The years before WWII saw the development of two of the deadliest heavy machine guns which would be used during the war. If a person was unfortunate enough to get in the way of either gun it would definitely make an impression.

Possibly one of the most expensive general machine guns was the American M2 Ma Deuce 1945, coming in at a budget-busting $1,560, but few who have used it have quibbled with the price.

A U.S. soldier in Normandy stands guard with the M2HB installed on a dual-purpose mounting.

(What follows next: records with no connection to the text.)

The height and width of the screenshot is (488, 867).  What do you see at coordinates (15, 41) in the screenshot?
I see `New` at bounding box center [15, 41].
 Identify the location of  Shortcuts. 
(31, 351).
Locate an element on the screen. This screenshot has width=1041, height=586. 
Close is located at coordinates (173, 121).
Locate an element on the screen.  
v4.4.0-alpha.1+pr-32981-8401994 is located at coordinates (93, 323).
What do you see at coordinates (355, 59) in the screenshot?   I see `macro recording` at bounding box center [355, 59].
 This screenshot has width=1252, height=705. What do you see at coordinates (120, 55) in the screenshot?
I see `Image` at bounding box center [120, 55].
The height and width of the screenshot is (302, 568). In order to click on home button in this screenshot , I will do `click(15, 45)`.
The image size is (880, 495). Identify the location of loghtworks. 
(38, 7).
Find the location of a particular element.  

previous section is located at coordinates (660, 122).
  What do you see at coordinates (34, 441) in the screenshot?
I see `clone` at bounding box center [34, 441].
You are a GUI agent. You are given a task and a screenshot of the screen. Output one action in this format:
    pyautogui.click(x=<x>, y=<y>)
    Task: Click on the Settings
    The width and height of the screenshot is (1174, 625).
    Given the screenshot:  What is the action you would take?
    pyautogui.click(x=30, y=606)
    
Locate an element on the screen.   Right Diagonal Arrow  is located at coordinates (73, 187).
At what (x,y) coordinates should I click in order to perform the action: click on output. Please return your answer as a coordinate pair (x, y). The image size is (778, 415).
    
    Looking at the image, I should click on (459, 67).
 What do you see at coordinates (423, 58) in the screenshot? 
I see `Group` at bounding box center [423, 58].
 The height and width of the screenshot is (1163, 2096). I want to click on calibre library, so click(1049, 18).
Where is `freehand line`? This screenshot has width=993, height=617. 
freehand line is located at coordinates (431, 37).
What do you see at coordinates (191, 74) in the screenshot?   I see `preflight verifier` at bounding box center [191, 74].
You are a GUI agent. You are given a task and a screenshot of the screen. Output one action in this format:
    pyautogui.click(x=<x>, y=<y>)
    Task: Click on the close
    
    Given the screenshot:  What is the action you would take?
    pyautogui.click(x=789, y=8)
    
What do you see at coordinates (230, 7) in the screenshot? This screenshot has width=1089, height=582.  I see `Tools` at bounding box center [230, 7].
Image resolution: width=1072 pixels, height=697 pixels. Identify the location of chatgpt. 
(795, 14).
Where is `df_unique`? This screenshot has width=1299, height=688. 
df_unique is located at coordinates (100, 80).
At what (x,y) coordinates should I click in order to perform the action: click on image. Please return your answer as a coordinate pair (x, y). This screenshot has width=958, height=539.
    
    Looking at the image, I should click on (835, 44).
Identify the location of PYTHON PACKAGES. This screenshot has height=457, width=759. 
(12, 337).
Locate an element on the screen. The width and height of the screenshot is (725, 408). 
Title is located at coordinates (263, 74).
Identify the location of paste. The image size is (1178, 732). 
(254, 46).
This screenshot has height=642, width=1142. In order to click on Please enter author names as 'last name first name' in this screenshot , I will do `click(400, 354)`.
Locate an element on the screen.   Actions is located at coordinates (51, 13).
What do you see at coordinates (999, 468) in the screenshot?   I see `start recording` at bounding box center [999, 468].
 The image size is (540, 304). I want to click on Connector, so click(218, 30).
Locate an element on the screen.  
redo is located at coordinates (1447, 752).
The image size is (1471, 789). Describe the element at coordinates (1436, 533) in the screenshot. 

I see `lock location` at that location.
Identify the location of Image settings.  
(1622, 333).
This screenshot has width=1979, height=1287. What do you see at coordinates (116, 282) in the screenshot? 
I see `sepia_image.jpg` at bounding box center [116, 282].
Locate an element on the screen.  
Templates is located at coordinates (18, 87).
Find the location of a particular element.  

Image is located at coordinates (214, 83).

The design was the brainchild of firearms genius John Browning and went on to be perfected by the engineers at Colt, who delivered a six-foot-long, belt-fed, air-cooled, recoil-operated machine gun with incredible stopping power and an upward range limit of four miles.

 MG34

While the German MG34 was relatively inexpensive at $131 in 1942, the quality of the parts required was so high that supply could not keep up with demand from the front for replacements and spare parts.

Despite that, the “Nazi Zipper” was a feared and respected weapon. No one in their right mind wanted to go up against a gun that could spew more than 800 rounds a minute.

German soldiers with an MG 34 in France, 1944 Bundesarchiv, Bild 101I-721-0386-15 / Jesse / CC-BY-SA 3.0

By the end of the war, the MG38 had been replaced by the less expensive MG 40 at $100 apiece. The prices of the German guns, however, come with the caveat that they were produced in large part by unpaid slave labor.

Read another story from us: Birth of the Assault Rifle – The Sturmgewehr 44

These days, a nice clean example of an MG38 will sell at auction for more than $20,000, while for roughly half that, you can purchase your very own M2 Ma Deuce. It might be worth your while to take a look at that pile of junk in the back of grandpa’s garage–you never know what valuable souvenirs lie beneath the dust.